_TASK TO CARRY OUT_:
Each of the following records is to be output exactly.

_EXERCISE DATA_:
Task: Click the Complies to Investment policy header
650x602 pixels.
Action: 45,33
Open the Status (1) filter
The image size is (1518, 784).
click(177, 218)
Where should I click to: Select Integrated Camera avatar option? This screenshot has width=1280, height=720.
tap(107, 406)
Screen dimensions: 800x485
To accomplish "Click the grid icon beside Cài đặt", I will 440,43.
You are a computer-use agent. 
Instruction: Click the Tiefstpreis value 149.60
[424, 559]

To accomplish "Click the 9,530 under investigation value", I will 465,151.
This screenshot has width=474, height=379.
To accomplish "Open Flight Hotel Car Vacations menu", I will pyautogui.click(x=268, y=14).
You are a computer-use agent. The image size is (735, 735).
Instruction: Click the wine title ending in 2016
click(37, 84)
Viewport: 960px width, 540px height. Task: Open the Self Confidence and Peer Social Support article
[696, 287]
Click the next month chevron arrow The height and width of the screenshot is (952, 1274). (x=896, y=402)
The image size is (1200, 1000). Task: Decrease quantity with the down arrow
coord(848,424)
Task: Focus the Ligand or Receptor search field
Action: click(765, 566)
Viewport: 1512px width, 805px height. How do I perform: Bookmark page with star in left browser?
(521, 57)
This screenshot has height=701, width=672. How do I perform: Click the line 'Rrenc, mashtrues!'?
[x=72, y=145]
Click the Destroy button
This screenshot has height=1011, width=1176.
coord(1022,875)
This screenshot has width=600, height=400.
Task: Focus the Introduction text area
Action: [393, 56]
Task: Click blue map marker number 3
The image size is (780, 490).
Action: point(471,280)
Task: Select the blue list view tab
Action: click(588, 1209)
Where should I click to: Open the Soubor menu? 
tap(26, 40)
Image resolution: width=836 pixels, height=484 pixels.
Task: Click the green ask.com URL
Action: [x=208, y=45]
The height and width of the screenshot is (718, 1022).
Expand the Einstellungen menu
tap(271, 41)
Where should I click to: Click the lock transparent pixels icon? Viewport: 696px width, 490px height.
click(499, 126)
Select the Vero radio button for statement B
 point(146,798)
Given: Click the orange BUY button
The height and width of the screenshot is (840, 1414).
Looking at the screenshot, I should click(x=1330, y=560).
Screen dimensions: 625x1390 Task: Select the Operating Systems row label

_THE COMPLETED TASK_:
Task: Click the Complies to Investment policy header
650x602 pixels.
Action: 45,33
Open the Status (1) filter
The image size is (1518, 784).
click(177, 218)
Where should I click to: Select Integrated Camera avatar option? This screenshot has width=1280, height=720.
tap(107, 406)
Screen dimensions: 800x485
To accomplish "Click the grid icon beside Cài đặt", I will 440,43.
You are a computer-use agent. 
Instruction: Click the Tiefstpreis value 149.60
[424, 559]

To accomplish "Click the 9,530 under investigation value", I will 465,151.
This screenshot has width=474, height=379.
To accomplish "Open Flight Hotel Car Vacations menu", I will pyautogui.click(x=268, y=14).
You are a computer-use agent. The image size is (735, 735).
Instruction: Click the wine title ending in 2016
click(37, 84)
Viewport: 960px width, 540px height. Task: Open the Self Confidence and Peer Social Support article
[696, 287]
Click the next month chevron arrow The height and width of the screenshot is (952, 1274). (x=896, y=402)
The image size is (1200, 1000). Task: Decrease quantity with the down arrow
coord(848,424)
Task: Focus the Ligand or Receptor search field
Action: click(765, 566)
Viewport: 1512px width, 805px height. How do I perform: Bookmark page with star in left browser?
(521, 57)
This screenshot has height=701, width=672. How do I perform: Click the line 'Rrenc, mashtrues!'?
[x=72, y=145]
Click the Destroy button
This screenshot has height=1011, width=1176.
coord(1022,875)
This screenshot has width=600, height=400.
Task: Focus the Introduction text area
Action: [393, 56]
Task: Click blue map marker number 3
The image size is (780, 490).
Action: point(471,280)
Task: Select the blue list view tab
Action: click(588, 1209)
Where should I click to: Open the Soubor menu? 
tap(26, 40)
Image resolution: width=836 pixels, height=484 pixels.
Task: Click the green ask.com URL
Action: [x=208, y=45]
The height and width of the screenshot is (718, 1022).
Expand the Einstellungen menu
tap(271, 41)
Where should I click to: Click the lock transparent pixels icon? Viewport: 696px width, 490px height.
click(499, 126)
Select the Vero radio button for statement B
 point(146,798)
Given: Click the orange BUY button
The height and width of the screenshot is (840, 1414).
Looking at the screenshot, I should click(x=1330, y=560).
Screen dimensions: 625x1390 Task: Select the Operating Systems row label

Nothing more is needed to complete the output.